Records from a collection:
begin

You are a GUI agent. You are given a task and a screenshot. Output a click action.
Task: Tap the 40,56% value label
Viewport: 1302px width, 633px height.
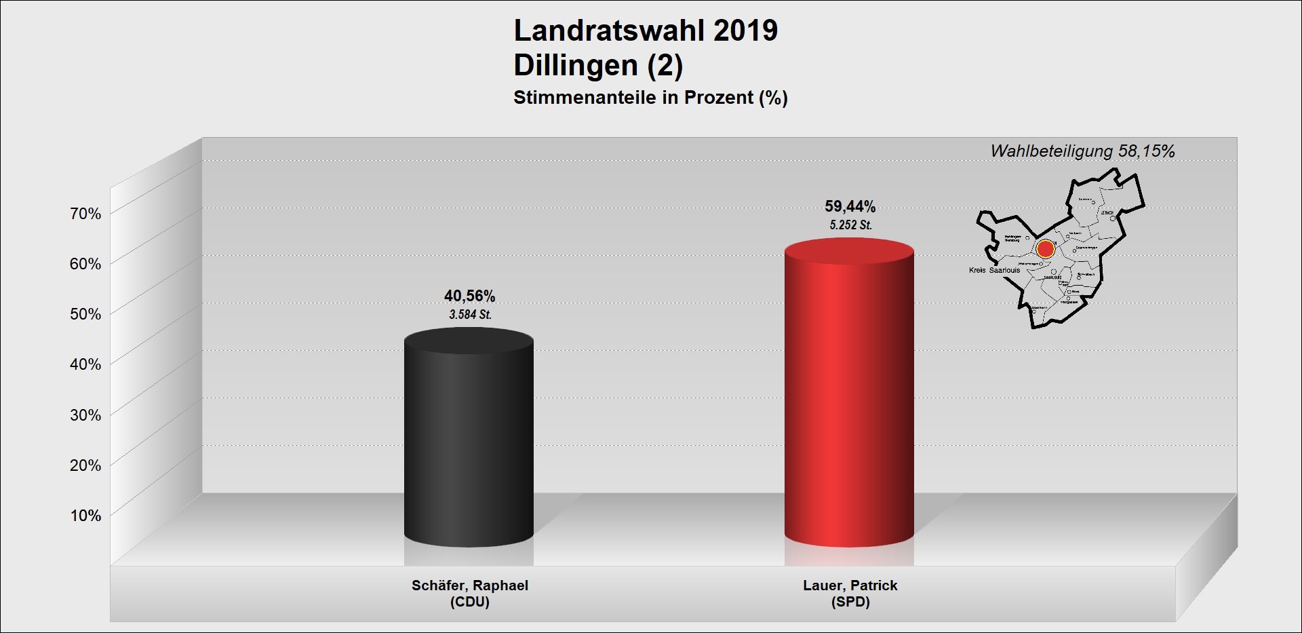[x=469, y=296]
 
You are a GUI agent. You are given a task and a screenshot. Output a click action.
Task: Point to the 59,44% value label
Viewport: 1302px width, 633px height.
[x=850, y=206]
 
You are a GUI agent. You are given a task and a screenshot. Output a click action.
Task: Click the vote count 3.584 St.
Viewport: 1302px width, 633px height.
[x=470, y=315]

end
begin

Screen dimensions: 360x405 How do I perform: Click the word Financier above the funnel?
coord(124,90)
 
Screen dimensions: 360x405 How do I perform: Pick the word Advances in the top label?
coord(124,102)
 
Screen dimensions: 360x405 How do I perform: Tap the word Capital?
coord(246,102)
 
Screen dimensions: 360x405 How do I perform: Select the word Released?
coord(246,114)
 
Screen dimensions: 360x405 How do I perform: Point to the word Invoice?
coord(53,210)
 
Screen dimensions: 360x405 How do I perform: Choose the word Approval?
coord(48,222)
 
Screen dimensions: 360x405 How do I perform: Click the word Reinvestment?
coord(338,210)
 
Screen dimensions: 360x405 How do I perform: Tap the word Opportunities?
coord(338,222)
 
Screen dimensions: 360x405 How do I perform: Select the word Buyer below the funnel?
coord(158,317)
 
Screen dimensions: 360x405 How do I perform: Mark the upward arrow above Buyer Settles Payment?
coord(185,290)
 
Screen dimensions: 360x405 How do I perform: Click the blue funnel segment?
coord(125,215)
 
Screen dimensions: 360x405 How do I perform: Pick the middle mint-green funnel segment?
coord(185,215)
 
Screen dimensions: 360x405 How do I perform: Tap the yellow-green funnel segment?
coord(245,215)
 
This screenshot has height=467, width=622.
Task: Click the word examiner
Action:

end
begin

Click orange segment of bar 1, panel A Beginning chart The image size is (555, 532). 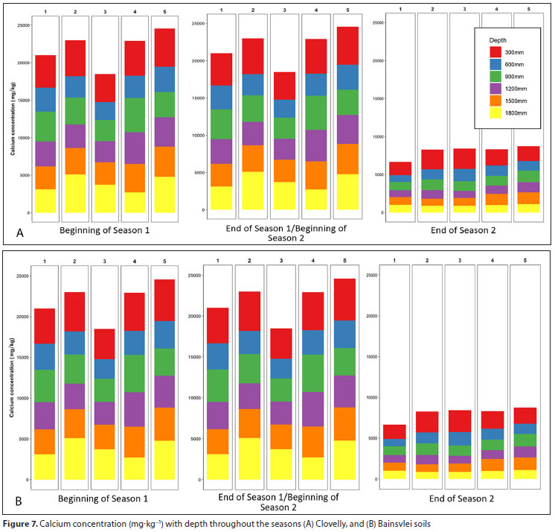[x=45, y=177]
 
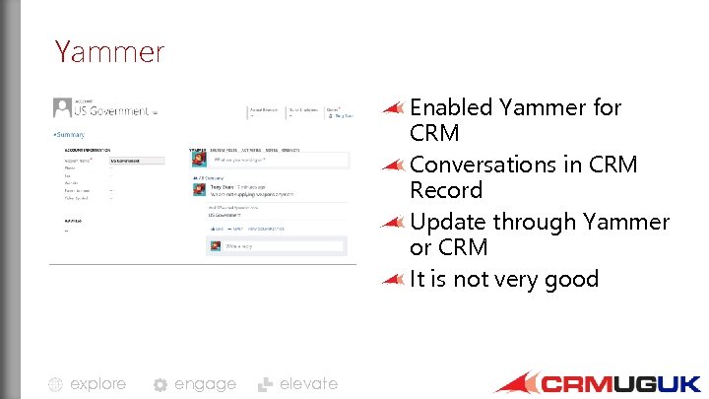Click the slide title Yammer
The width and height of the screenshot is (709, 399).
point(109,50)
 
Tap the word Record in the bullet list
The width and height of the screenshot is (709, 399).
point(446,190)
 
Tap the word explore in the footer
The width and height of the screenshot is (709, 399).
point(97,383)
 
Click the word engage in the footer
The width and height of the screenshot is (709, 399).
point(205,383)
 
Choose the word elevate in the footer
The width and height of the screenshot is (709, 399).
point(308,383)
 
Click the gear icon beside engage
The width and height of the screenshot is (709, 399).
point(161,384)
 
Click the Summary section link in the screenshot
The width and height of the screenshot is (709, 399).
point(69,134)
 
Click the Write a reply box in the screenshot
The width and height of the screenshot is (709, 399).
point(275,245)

end

> Task to complete:
Rewrite the lines starting at the one containing "Click the Write a reply box in the screenshot" and ending at the one containing "point(275,245)", with "reply" changed to "comment" and nothing else altered.

> Solution for this task:
Click the Write a comment box in the screenshot
The width and height of the screenshot is (709, 399).
point(275,245)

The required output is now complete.